▶ _Problem to work on_: In the material below, find every line with "chart" and pull it out.

▶ _Records for the task_:
☆ ☆ ☆
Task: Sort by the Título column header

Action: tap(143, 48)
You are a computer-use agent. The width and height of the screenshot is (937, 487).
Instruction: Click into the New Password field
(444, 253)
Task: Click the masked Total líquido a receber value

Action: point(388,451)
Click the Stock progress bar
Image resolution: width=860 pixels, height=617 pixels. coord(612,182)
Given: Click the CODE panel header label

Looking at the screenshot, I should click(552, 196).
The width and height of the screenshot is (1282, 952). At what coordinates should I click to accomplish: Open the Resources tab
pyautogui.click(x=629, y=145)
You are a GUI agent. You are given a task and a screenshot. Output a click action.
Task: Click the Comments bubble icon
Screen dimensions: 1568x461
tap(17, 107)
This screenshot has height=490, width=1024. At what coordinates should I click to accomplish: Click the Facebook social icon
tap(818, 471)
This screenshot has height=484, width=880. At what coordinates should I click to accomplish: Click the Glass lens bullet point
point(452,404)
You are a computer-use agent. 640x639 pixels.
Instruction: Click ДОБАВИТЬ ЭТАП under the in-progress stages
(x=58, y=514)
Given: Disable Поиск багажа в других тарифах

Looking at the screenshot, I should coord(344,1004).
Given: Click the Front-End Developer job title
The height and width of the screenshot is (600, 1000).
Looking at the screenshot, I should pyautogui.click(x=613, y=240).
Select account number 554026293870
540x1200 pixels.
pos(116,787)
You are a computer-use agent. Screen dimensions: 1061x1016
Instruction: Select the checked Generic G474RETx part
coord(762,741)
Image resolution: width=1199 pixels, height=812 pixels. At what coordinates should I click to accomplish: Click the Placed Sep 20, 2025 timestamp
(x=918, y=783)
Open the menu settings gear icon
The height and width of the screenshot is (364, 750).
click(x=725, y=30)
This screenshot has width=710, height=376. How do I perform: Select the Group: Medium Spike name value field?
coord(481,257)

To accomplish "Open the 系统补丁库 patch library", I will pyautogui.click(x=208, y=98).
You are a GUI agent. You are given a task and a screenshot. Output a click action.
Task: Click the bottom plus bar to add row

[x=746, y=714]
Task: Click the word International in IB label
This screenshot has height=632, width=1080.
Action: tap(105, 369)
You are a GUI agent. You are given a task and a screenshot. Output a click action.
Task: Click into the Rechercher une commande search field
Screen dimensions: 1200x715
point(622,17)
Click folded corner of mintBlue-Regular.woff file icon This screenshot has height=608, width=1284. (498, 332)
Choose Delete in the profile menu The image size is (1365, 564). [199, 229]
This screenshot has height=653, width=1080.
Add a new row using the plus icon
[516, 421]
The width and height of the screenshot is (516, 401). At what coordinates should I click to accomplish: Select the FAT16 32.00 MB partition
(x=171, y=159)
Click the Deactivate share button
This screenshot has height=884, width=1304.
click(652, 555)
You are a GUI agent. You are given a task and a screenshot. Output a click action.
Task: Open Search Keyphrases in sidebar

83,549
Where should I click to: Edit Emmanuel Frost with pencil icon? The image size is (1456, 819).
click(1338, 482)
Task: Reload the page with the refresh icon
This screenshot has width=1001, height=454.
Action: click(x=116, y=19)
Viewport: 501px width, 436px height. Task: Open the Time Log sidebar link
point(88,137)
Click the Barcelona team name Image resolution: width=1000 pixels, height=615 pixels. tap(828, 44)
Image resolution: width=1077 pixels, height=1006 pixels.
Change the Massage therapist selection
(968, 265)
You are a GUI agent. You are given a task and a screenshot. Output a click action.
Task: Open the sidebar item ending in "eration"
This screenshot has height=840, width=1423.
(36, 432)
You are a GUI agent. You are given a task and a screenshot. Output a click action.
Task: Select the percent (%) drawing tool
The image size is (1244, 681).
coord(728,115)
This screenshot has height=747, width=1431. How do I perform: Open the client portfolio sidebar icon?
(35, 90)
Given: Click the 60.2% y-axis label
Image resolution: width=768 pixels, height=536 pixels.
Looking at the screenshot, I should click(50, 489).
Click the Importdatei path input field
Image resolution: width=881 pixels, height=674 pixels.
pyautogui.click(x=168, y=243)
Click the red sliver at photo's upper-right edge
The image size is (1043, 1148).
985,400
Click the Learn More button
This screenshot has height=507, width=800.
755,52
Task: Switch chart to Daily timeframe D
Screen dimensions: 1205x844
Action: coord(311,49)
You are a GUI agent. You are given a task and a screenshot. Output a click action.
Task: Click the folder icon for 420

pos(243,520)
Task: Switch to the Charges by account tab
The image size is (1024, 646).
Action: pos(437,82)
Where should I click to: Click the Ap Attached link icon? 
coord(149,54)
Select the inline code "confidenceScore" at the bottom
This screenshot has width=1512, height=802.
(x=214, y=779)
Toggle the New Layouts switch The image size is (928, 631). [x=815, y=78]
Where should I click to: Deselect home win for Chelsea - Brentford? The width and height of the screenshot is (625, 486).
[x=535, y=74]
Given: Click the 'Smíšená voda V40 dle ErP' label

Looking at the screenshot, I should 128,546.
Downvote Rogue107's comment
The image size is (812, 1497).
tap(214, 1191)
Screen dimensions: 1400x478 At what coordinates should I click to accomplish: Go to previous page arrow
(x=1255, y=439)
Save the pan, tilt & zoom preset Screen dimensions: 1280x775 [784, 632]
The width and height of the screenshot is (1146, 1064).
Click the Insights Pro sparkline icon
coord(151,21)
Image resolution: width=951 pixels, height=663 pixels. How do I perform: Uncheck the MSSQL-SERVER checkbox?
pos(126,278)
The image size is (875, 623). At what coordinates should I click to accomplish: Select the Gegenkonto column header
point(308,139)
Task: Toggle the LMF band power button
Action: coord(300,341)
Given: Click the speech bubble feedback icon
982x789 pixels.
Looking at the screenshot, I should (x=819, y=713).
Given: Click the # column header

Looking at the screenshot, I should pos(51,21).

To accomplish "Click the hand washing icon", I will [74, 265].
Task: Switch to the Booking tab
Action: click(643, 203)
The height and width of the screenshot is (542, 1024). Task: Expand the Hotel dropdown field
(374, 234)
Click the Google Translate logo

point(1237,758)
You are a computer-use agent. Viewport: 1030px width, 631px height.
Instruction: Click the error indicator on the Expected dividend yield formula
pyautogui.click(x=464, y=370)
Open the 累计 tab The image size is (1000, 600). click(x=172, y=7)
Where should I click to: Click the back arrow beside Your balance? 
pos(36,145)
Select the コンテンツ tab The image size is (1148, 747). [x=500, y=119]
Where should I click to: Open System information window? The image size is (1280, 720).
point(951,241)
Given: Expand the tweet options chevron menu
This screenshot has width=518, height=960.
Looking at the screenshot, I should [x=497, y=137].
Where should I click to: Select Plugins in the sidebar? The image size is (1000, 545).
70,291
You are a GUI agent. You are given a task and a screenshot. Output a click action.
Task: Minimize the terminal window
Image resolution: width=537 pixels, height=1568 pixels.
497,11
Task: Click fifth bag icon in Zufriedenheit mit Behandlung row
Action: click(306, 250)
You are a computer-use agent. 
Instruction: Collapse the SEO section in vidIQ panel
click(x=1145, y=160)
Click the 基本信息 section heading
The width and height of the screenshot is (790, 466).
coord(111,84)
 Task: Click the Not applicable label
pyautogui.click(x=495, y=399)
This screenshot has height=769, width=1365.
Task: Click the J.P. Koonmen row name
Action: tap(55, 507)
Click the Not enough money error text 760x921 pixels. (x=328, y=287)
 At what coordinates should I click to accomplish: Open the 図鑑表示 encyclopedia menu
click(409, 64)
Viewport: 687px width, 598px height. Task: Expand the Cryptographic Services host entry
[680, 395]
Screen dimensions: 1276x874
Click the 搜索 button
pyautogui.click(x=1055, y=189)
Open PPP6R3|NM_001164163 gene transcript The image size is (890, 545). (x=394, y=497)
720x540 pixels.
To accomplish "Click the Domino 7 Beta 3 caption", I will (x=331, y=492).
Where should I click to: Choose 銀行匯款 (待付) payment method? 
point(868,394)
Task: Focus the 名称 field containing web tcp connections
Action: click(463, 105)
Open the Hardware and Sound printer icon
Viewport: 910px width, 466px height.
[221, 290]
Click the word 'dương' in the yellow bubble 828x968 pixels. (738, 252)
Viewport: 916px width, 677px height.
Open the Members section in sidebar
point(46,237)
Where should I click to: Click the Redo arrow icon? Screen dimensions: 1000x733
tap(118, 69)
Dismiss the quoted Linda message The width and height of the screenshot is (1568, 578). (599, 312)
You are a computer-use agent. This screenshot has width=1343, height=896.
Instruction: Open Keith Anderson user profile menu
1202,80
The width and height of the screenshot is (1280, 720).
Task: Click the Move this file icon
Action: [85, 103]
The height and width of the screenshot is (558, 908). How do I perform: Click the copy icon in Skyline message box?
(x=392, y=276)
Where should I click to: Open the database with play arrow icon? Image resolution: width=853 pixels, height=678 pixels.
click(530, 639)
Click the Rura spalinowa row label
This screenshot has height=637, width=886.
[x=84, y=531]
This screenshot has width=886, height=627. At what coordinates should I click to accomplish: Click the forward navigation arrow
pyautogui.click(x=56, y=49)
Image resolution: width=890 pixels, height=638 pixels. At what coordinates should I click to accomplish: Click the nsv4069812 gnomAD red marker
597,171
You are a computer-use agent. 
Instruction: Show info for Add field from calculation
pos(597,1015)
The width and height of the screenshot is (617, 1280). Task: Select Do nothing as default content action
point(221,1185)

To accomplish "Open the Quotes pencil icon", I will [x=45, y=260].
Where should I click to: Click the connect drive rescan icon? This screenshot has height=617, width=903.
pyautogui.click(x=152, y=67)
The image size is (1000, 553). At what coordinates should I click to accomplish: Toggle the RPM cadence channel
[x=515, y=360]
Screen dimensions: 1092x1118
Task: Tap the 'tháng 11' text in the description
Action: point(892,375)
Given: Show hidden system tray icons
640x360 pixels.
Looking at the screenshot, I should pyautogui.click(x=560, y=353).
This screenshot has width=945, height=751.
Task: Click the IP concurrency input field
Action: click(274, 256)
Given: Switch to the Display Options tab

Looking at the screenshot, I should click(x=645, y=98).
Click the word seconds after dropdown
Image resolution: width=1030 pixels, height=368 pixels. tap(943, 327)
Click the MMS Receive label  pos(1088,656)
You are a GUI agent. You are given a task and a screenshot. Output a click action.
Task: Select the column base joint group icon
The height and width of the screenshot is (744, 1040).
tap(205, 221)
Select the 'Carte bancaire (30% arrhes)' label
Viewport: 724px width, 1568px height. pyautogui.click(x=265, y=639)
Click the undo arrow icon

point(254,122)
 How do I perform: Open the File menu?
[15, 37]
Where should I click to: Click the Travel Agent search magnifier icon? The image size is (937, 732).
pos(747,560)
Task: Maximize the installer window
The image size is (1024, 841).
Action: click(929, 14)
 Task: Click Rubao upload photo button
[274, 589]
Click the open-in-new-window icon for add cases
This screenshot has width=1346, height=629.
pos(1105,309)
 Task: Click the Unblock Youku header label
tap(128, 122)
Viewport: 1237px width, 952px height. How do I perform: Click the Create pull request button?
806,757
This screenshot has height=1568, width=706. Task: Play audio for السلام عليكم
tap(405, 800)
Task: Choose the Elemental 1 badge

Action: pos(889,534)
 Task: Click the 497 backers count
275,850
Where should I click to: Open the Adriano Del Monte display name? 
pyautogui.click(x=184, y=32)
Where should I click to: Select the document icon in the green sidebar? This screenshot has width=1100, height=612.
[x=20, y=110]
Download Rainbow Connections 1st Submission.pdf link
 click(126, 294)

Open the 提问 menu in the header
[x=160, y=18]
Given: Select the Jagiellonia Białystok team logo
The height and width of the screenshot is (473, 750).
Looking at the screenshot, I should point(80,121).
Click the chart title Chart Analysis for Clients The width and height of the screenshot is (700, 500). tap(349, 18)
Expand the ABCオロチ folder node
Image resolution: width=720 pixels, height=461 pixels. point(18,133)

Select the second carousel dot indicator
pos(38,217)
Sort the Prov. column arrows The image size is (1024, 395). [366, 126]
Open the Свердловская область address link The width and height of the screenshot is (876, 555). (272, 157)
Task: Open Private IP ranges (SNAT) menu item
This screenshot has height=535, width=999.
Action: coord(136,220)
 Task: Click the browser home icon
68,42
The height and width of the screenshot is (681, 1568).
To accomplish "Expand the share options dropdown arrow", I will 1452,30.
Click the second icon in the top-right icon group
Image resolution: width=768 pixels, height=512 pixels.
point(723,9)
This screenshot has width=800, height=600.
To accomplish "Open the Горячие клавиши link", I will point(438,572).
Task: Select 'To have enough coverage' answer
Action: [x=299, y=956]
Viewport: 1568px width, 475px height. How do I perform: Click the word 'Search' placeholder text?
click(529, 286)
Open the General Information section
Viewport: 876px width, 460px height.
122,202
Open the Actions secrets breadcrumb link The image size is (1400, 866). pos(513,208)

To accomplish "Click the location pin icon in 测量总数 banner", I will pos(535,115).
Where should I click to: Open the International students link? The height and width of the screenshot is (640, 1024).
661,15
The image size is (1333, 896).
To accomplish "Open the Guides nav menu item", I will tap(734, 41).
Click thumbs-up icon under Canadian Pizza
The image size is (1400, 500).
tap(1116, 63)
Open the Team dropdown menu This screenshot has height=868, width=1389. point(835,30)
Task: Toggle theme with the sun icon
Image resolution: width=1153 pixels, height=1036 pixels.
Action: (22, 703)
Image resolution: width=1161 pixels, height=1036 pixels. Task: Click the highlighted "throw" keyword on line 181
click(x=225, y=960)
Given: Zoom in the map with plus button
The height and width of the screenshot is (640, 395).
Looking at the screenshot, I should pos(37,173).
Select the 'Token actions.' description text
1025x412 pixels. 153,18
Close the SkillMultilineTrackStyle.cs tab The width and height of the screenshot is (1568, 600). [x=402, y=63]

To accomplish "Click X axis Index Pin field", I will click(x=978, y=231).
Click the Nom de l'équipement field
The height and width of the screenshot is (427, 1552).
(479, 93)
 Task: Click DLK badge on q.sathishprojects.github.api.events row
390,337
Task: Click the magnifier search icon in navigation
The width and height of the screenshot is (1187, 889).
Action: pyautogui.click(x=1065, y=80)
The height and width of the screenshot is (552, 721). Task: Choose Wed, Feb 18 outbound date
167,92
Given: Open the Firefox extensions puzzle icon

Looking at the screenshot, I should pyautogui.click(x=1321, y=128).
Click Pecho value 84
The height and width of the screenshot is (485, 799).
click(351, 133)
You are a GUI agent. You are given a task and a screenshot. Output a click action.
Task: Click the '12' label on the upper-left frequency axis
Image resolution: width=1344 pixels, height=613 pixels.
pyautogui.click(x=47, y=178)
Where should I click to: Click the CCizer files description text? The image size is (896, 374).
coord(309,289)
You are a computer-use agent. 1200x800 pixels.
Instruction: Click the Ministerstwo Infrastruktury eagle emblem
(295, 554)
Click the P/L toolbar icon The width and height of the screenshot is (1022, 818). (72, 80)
☆ ☆ ☆
▶ _Output for this exercise_:
Task: Switch chart to Daily timeframe D
Click the chart title Chart Analysis for Clients The width and height of the screenshot is (700, 500). tap(349, 18)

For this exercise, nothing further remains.